THE DELUSION OF LUXURY AND EASE.
“Is there no pleasure then in luxury and ease without toil?” I questioned.
“None,” said the speaker emphatically. “There is pleasure in rest after labor. It is gratifying to relax when you really need relaxation, to be weary and be able to rest. But to enjoy anything you must first feel the need of it. But no more,” he said, putting up his hand conclusively. “Surely you have enough to make clear what you wish to know.”
Mr. Choate had talked for ten minutes. His ease of manner, quickness of reply, smoothness of expression, and incisive diction, were fascinating beyond description. As I was about to leave, I inquired if he would object to my making our conversation the subject of an article, to which he smiled his willingness, waiving objection with a slight movement of the hand.
MR. CHOATE’S SHARE OF NEW YORK’S LAW BUSINESS.
In court circles it is common report that Mr. Choate’s contemporaries divide half of the business among them, and Mr. Choate has the other half to himself.
This is due to his wonderful simplicity and directness, which never falters for a moment for thought or word. He drives straight for the heart and head of client or officer, witness or counsel, judge or juryman. A distinguished barrister has said of him:
“Where other lawyers are solemn and portentous, or wild or unpleasant, he is humorous and human. He assumes no superior air; often he speaks with his hands in his pockets. He strives to stir up no dark passions. While he is always a little bit keener, a little finer and more witty than the man in the box or on the bench, yet he is always a brother man to him.”
XVIII
A Village Boy’s Gift of Oratory Earns Him Wealth and Fame.
OF the busy men of the world, there are none more so than Chauncey M. Depew, until recently president of the New York Central and Hudson River Railroad, and now president of the board which looks after all the Vanderbilt interests. One must have something worthy his attention to gain admittance to the busy man, and I need say no more for the present interview than that the distinguished orator and statesman saw fit to discuss the possibilities of young men and their future, and gave readily of his time and opinions. I stated to him the object of my interview,—that it was intended to obtain his views as to what qualities in young men best make for success, and to ask him, if possible, to point out the way, by the aid of example, to better work and greater success for them. He smiled approvingly, and, to my question, whether, in his opinion, the opportunities awaiting ambitious young men are less or more than they have been in the past, replied:—
“More, decidedly more. Our needs in every field were never greater. The country is larger, and, while the population is greater, the means to supply its increased wants require more and more talent, so that any young man may gain a foothold who makes his effort with industry and intelligence.”

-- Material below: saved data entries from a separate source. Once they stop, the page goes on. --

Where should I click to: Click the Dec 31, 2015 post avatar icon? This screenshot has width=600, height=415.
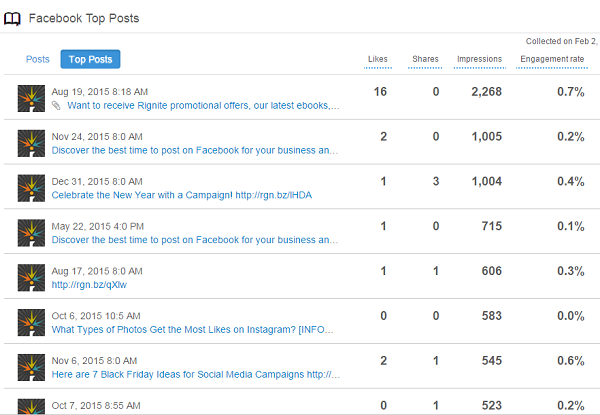[x=31, y=188]
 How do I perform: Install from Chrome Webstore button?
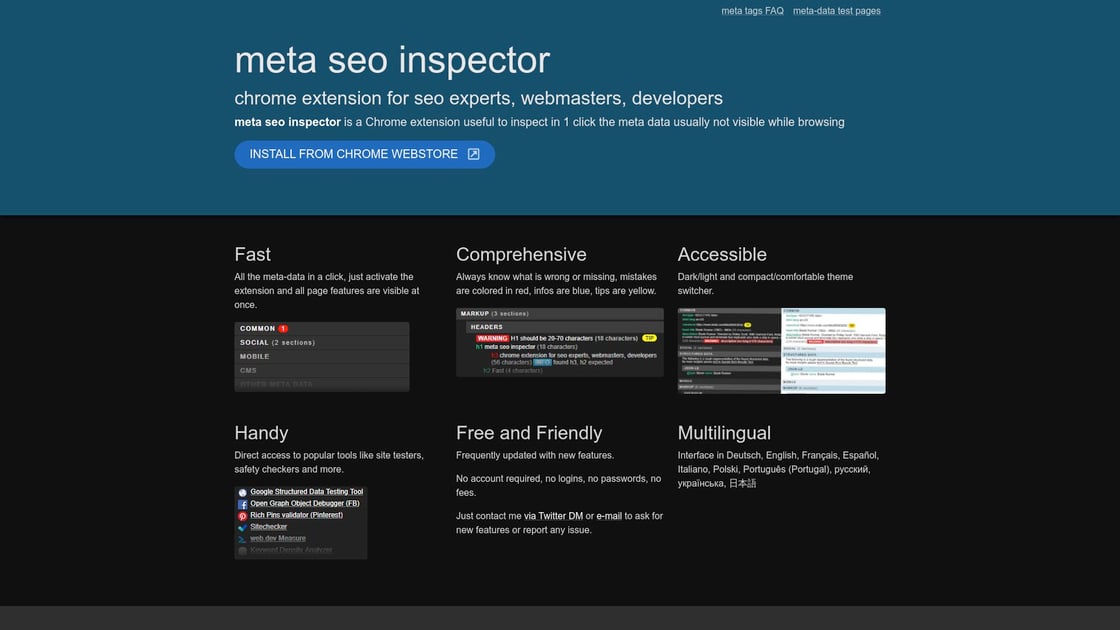(x=364, y=154)
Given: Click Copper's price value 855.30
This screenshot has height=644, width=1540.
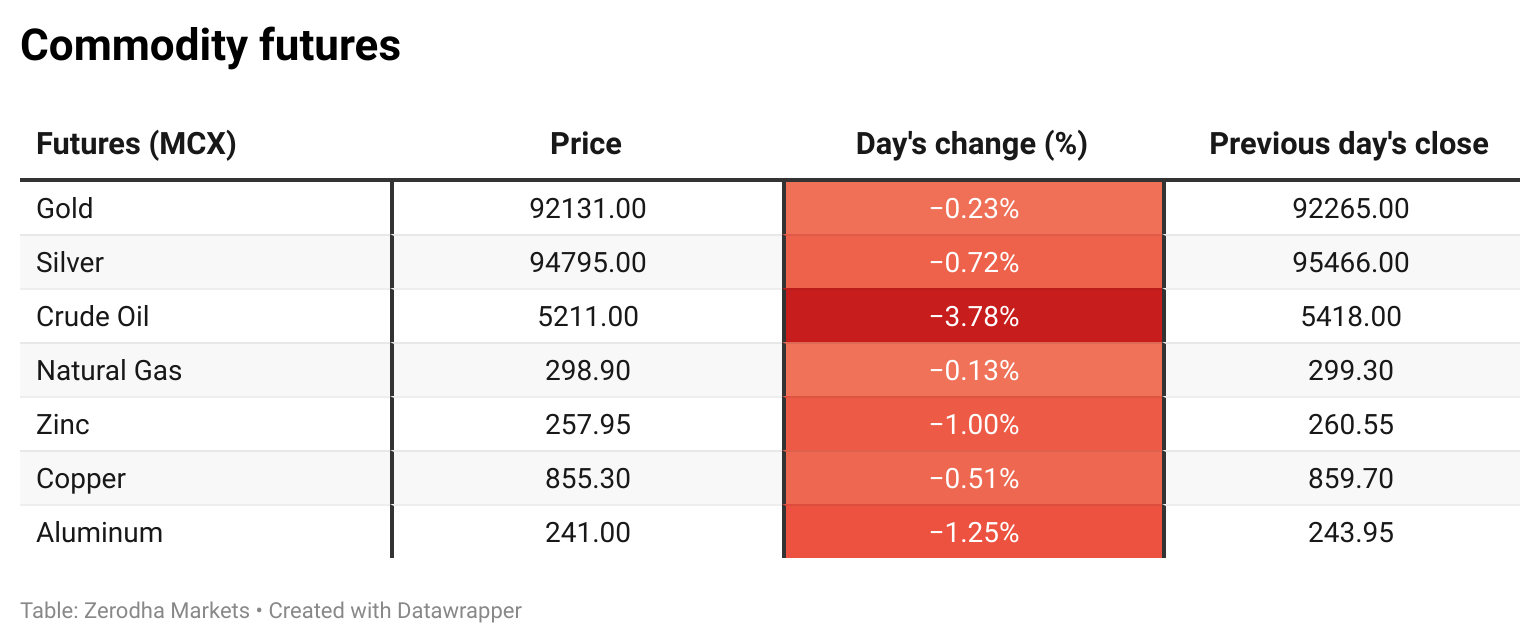Looking at the screenshot, I should click(x=588, y=479).
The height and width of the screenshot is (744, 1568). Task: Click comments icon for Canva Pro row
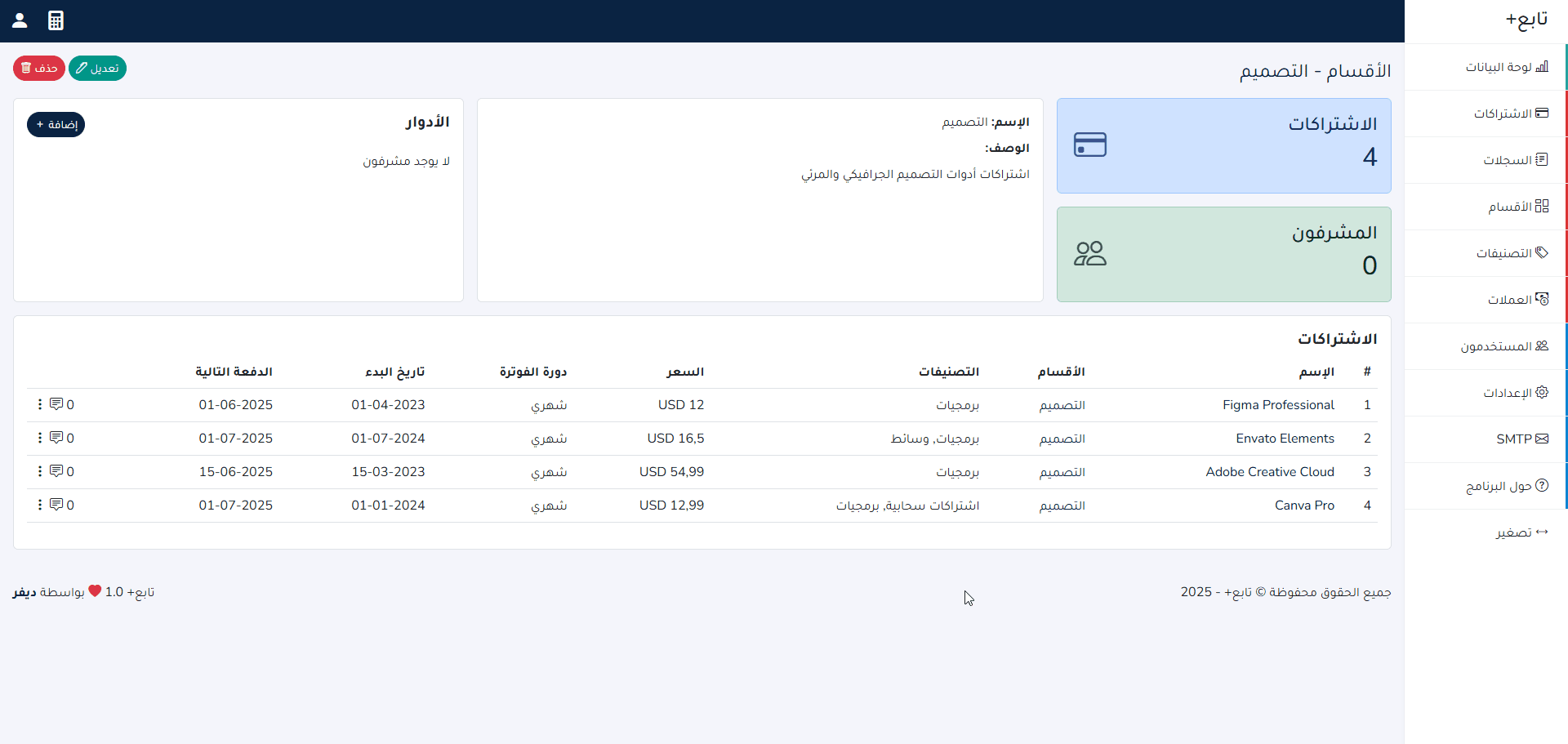click(x=56, y=505)
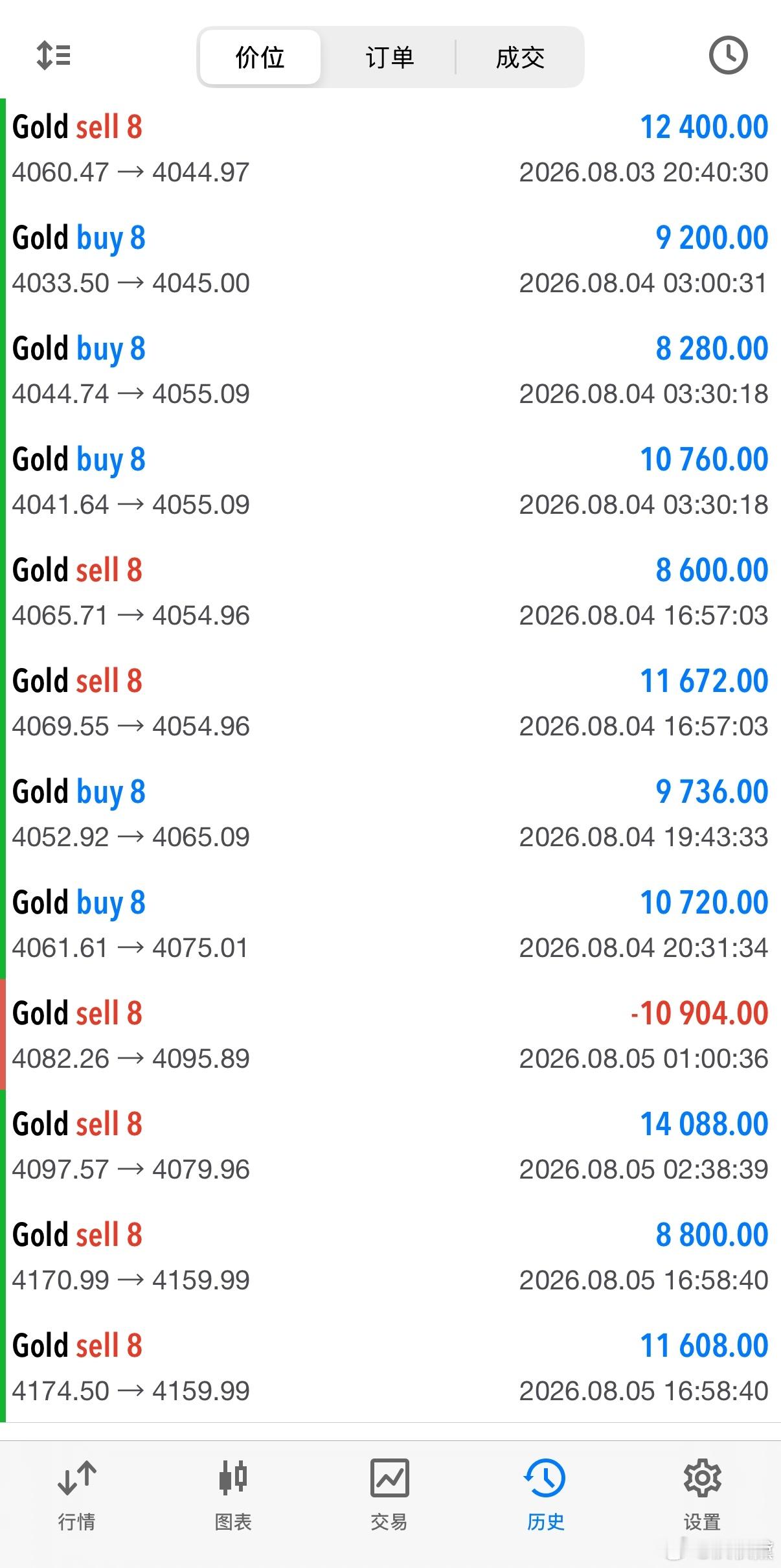Viewport: 781px width, 1568px height.
Task: Tap the 11 608.00 profit Gold sell row
Action: pos(390,1368)
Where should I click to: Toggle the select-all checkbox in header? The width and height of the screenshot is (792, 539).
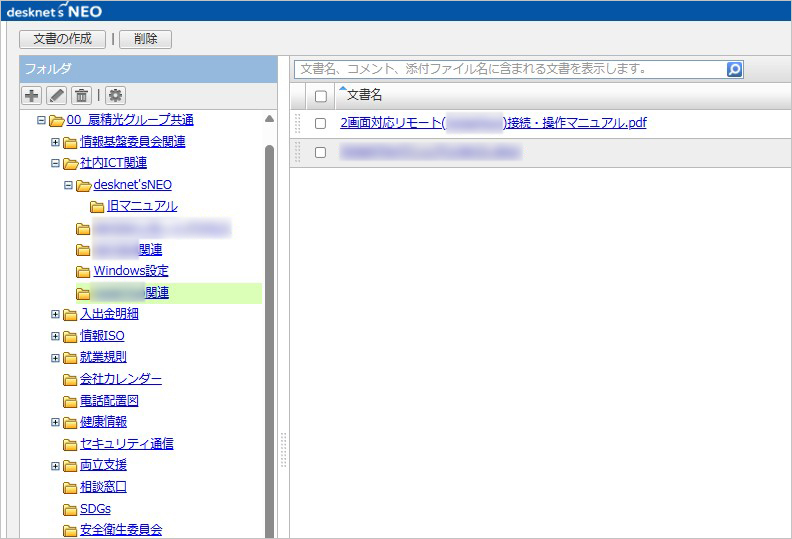[320, 96]
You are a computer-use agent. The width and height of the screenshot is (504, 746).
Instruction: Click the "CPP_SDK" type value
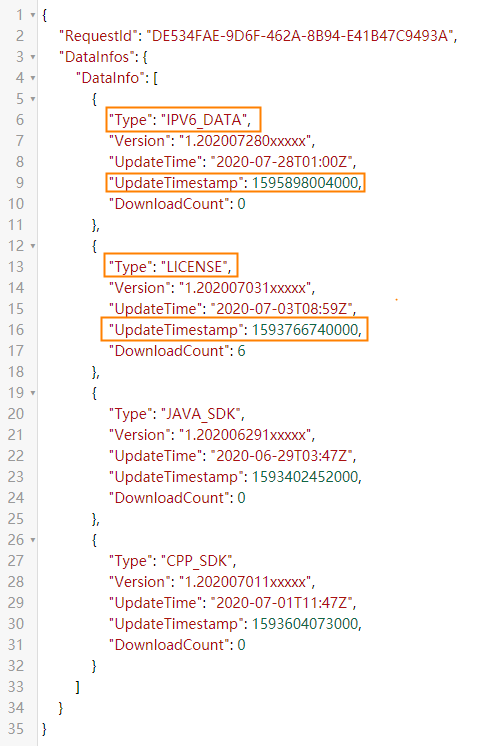pyautogui.click(x=196, y=561)
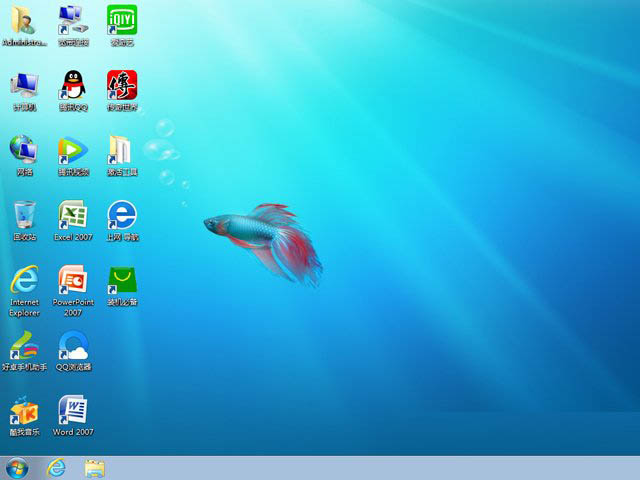Click the Word 2007 shortcut
Image resolution: width=640 pixels, height=480 pixels.
pos(73,411)
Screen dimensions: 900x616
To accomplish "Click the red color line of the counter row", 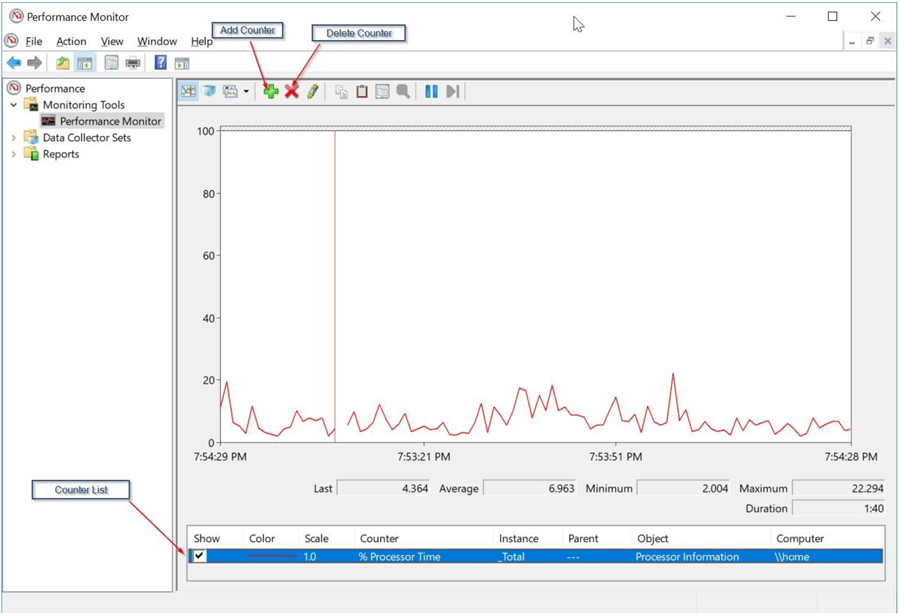I will [271, 557].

“Do you mean to say that there is an excellent position awaiting everyone?”
“I mean to say that, while positions are not so numerous that any kind of a young man will do, yet they are so plentiful that you can scarcely find a young man of real energy and intelligence who does not hold a responsible position of some kind. The chief affairs are in the hands of young men.”
“Was it different in your day, when you were beginning?”
“Energy and industry told heavily in the balance then, as now, but the high places were not available for young men because the positions were not in existence. We had to make the places, in those days; and not only that, but we were obliged to call ourselves to the tasks. To-day, a man fits himself and is called. There are more things to do.”
“How was it with boys, in your day, who wanted to get an education?”
HE HAD TO EARN HIS OWN WAY.
“With most of them, it was a thing to earn. Why, the thing that I knew more about than anything else, as I grew from year to year, was the fact that I had nothing to expect, and must look out for myself. I can’t tell you how clear my parents made this point to me. It absolutely glittered, so plain was it.”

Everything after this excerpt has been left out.